BACKGROUND

Hypertension and advanced age are risk factors for arteriosclerotic cerebral small vessel disease (cSVD), a common cause of vascular dementia in elderly individuals. Circulating IGF-1 (insulin-like growth factor 1) levels decrease with age and are linked to age-related cognitive impairment. This study assessed the relationship between serum IGF-1 and arteriosclerotic cSVD severity in patients and the therapeutic effects and underlying mechanisms of exogenous IGF-1 supplementation in a cSVD rat model.

METHODS

Serum and magnetic resonance images were collected from healthy subjects (n=26) and patients with arteriosclerotic cSVD (n=86). Stroke-prone renovascular hypertensive rats were used as cSVD animal models and subjected to the Morris water maze test, magnetic resonance imaging, immunohistochemistry, and biochemical analysis. Human cerebral microvascular endothelial cell line was utilized to validate the underlying mechanisms in vitro.

RESULTS

Serum IGF-1 concentration was significantly reduced in patients and rats with arteriosclerotic cSVD. Lower serum IGF-1 was associated with an increased cSVD burden and cognitive impairment. Compared with cSVD rats, IGF-1-treated rats had lighter white matter lesions, greater global cerebral blood flow, greater cerebrovascular density, less blood-brain barrier leakage, and better cognitive function. In vitro, IGF-1 administration promoted endothelial proliferation, migration, tube formation, and barrier function.
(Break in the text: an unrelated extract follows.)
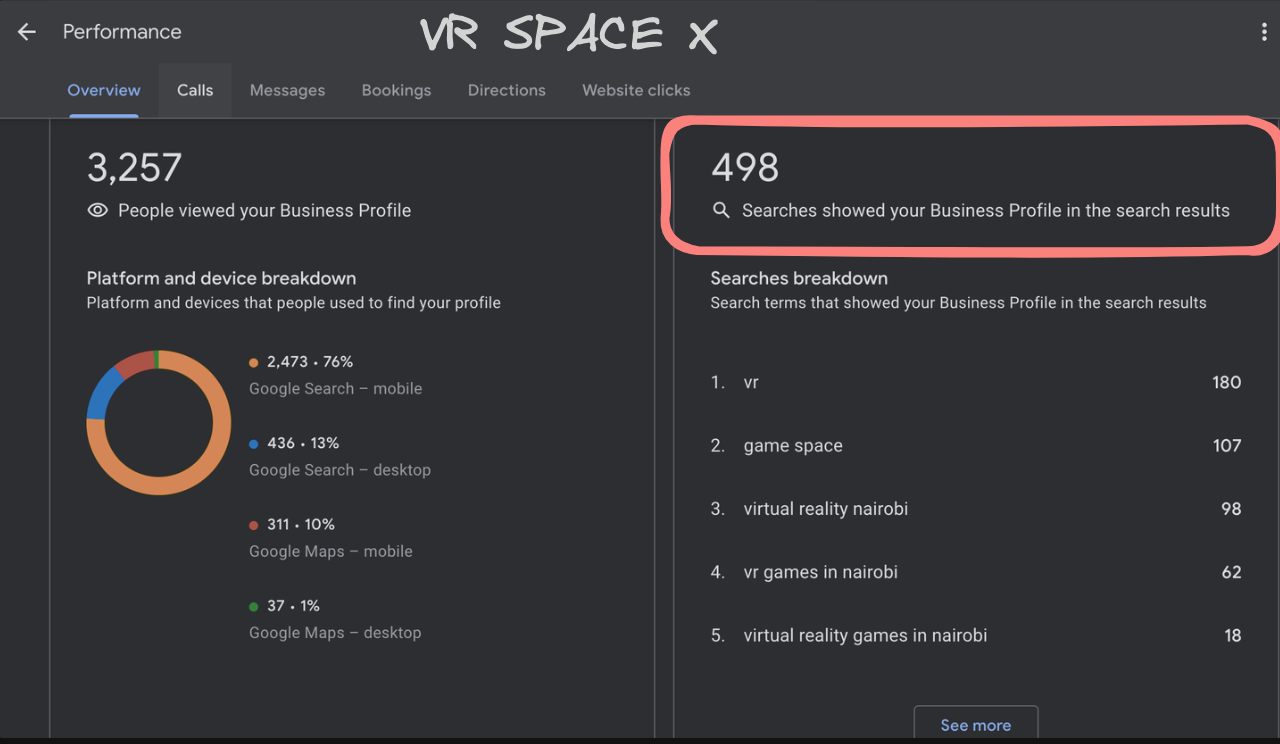The width and height of the screenshot is (1280, 744).
Task: Click the blue Google Search desktop dot
Action: tap(254, 443)
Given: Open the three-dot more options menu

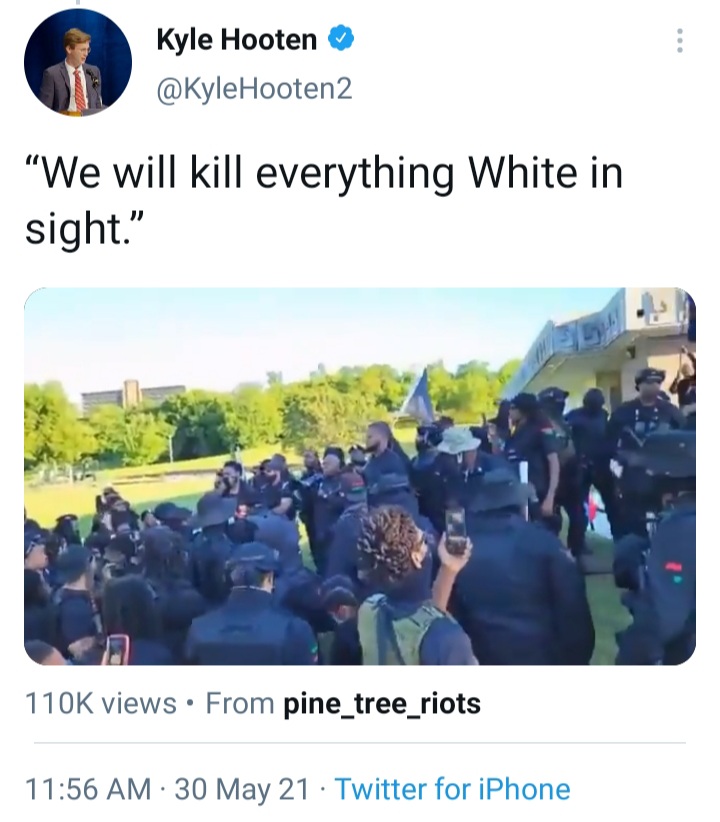Looking at the screenshot, I should pos(680,40).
Mechanistically, IGF-1 exerts neuroprotective effects by activating the IGF-1R (IGF-1 receptor)/Wnt7b (Wnt family member 7b)/β-catenin pathway in vivo and in vitro.

CONCLUSIONS

Low serum IGF-1 was associated with greater arteriosclerotic cSVD severity. IGF-1 treatment improved cerebral perfusion, blood-brain barrier integrity, and cognitive function in cSVD rats by activating the IGF-1R/Wnt7b/β-catenin pathway, suggesting a potential therapeutic strategy for patients with arteriosclerotic cSVD, particularly those with low IGF-1 levels.